In Machine Learning (ML), a well-known problem is the Dataset Shift problem where the data in the training and test sets can follow different probability distributions, leading ML systems toward poor generalization performances. This problem is intensely felt in Brain-Computer Interfaces (BCIs), where bio-signals as Electroencephalographic (EEG) are often used. Indeed, EEG signals are highly non-stationary both over time and between different subjects. To overcome this problem, several solutions are based on transfer learning approaches such as Domain Adaption (DA). In several cases, however, the actual causes of the improvements remain ambiguous. This paper focuses on the impact of data normalization strategies applied together with DA methods. In particular, using SEED, DEAP, and BCI Competition IV 2a EEG datasets, we experimentally evaluated the impact of different normalization strategies applied with and without several well-known DA methods.

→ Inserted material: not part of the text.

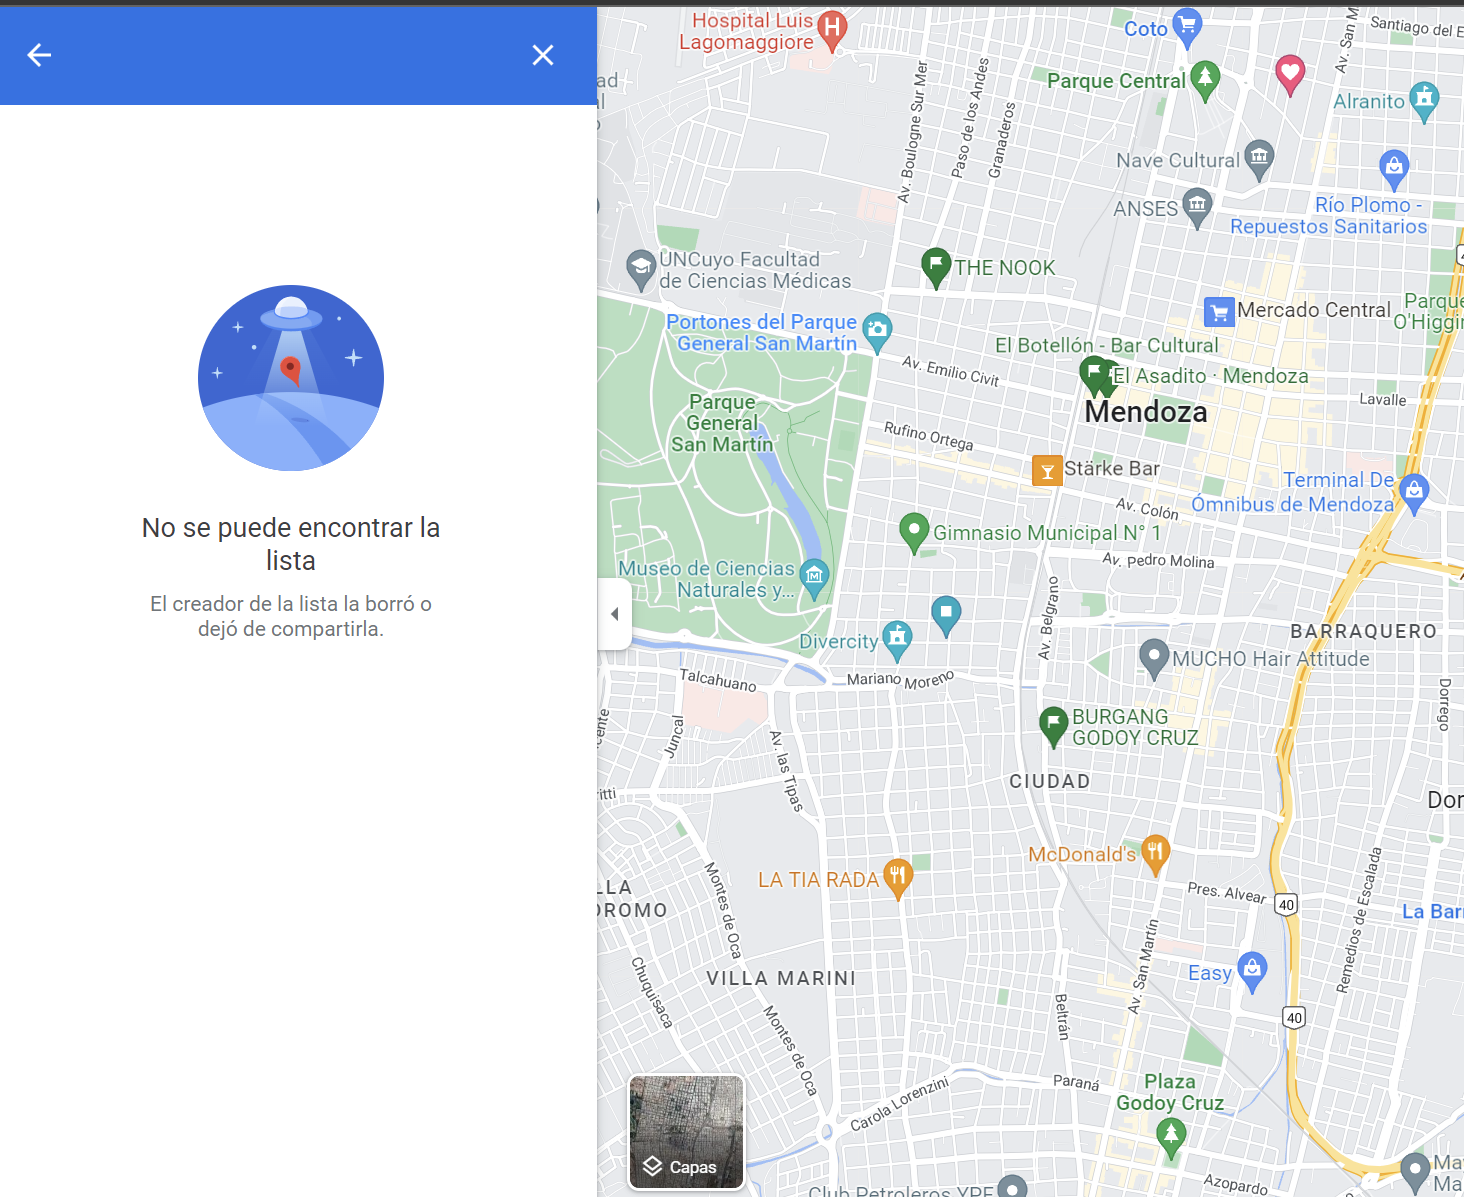Click the McDonald's restaurant marker
Screen dimensions: 1464x1197
click(1156, 852)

It results that the choice of the normalization strategy plays a key role on the classifier performances in DA scenarios, and, often, the use of only an appropriate normalization schema outperforms the DA technique. For SEED and BCI Competition IV 2a, a proper normalization strategy alone in a cross-subject context allows to reach accuracy of 81.52±7.26% and 68.52±11.35%, respectively. In a cross-session context, the accuracy of 86.56±8.15% and 67.82±12.48% for SEED and BCI Competition can be reached, respectively. For DEAP, the best cross-subject performance achieved using only normalization was 39.33±14.08%. All these results are comparable with the performance obtained by several well-known DA strategies.